Once you have located the line containing "You are a GUI" in the material below, return it exactly along with each line after it through the line containing "Task: Click the".

(Exercise material Opens)

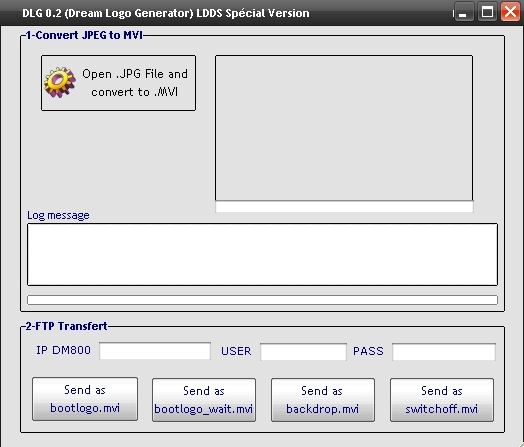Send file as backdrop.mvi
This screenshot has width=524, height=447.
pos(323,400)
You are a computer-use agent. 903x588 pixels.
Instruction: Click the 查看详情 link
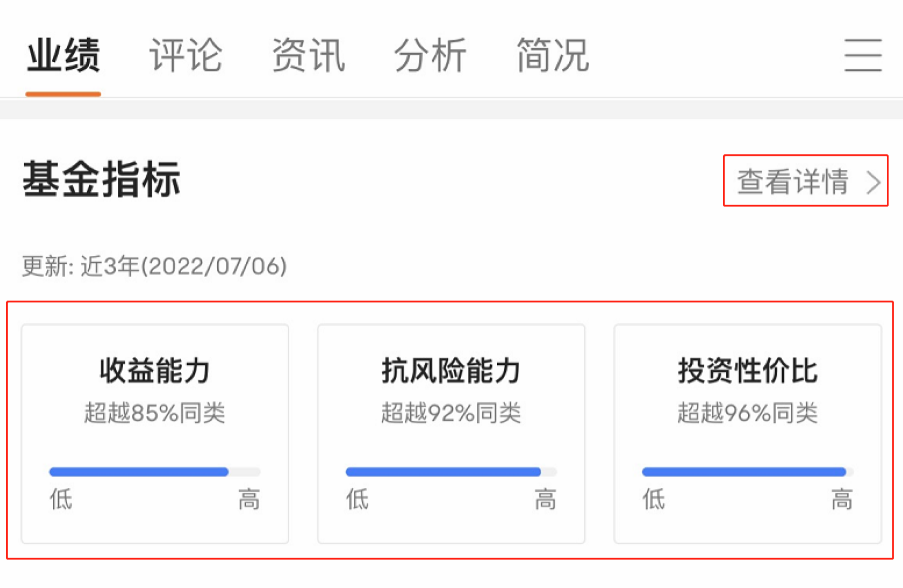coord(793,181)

(Exercise material Closes)
(Exercise material Opens)

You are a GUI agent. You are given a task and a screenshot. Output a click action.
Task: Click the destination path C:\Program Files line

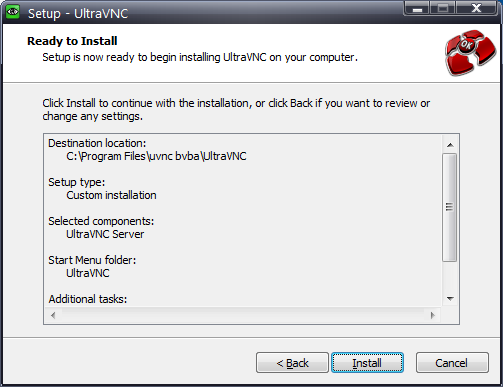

(Exercise material Closes)

Answer >>
You are a GUI agent. You are given a task and a screenshot. Output a click action.
Task: Click the destination path C:\Program Files line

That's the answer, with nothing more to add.